### To be done
Rewrite the stretch from "Most data already" through "embed the description." in the Postgres-as-a-source example below, replacing "Postgres" with "PostgreSQL".

### Extracted text
Back to Cocoindex

Postgres as a *Source*

docs/src/content/example-posts/postgres-source.md

1.0.1312.1 KB
Original Source

Most data already lives in a database. This example takes an existing Postgres table of products, reads it row by row, derives a couple of fields, embeds each row, and writes the result — including the vector — back into Postgres with pgvector. Point it at any table and you have a semantic index over your structured data, kept in sync as the table changes.

The whole pipeline is ordinary async Python and your own types. The heavy lifting — incremental processing, change tracking, managed targets — runs in a Rust engine underneath, so only the rows that changed get re-embedded and re-upserted.

→ View on GitHub

Flow overview

From a high level, these are the steps:

  1. Read product rows from an existing Postgres table with PgTableSource.
  2. For each row, derive a description and a total_value, then embed the description.
  3. Store the enriched rows and their embeddings in Postgres (as target states).

You declare the transformation logic with native Python, without worrying about how updates propagate. Think: target_state = transformation(source_state).

New to embeddings? An embedding is a list of numbers (a vector) that captures the meaning of a piece of text, so rows with similar meaning land close together in vector space. A vector index stores those vectors and finds the nearest ones to your query fast. That's what lets search match by meaning instead of exact words.

Setup

  • A running Postgres with the pgvector extension. The same instance can hold both the source table and the target — or set SOURCE_DATABASE_URL to read from a separate database.

### Data section
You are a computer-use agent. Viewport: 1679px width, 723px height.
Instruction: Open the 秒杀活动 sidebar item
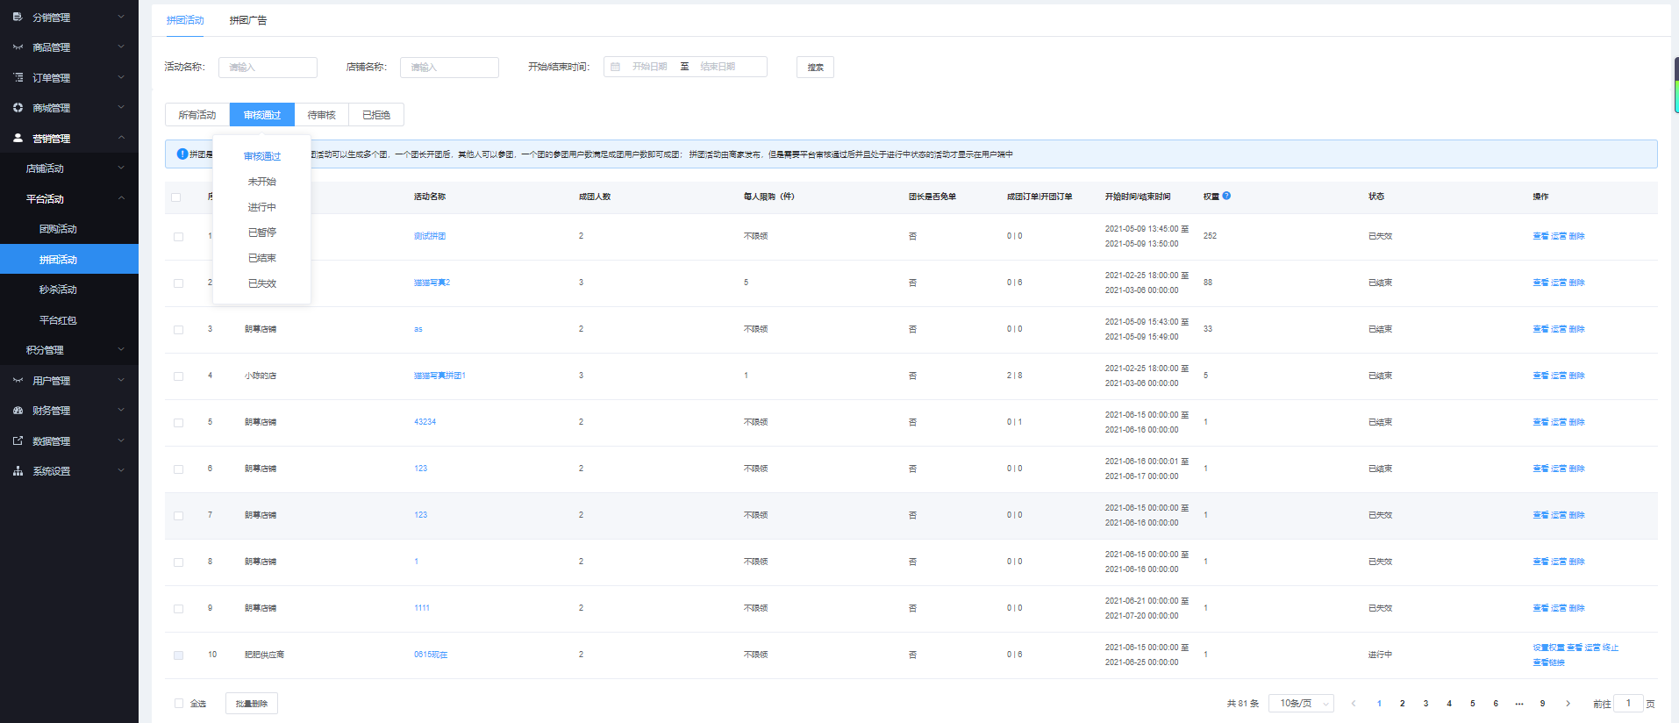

### Written solution
Most data already lives in a database. This example takes an existing PostgreSQL table of products, reads it row by row, derives a couple of fields, embeds each row, and writes the result — including the vector — back into PostgreSQL with pgvector. Point it at any table and you have a semantic index over your structured data, kept in sync as the table changes.

The whole pipeline is ordinary async Python and your own types. The heavy lifting — incremental processing, change tracking, managed targets — runs in a Rust engine underneath, so only the rows that changed get re-embedded and re-upserted.

→ View on GitHub

Flow overview

From a high level, these are the steps:

  1. Read product rows from an existing PostgreSQL table with PgTableSource.
  2. For each row, derive a description and a total_value, then embed the description.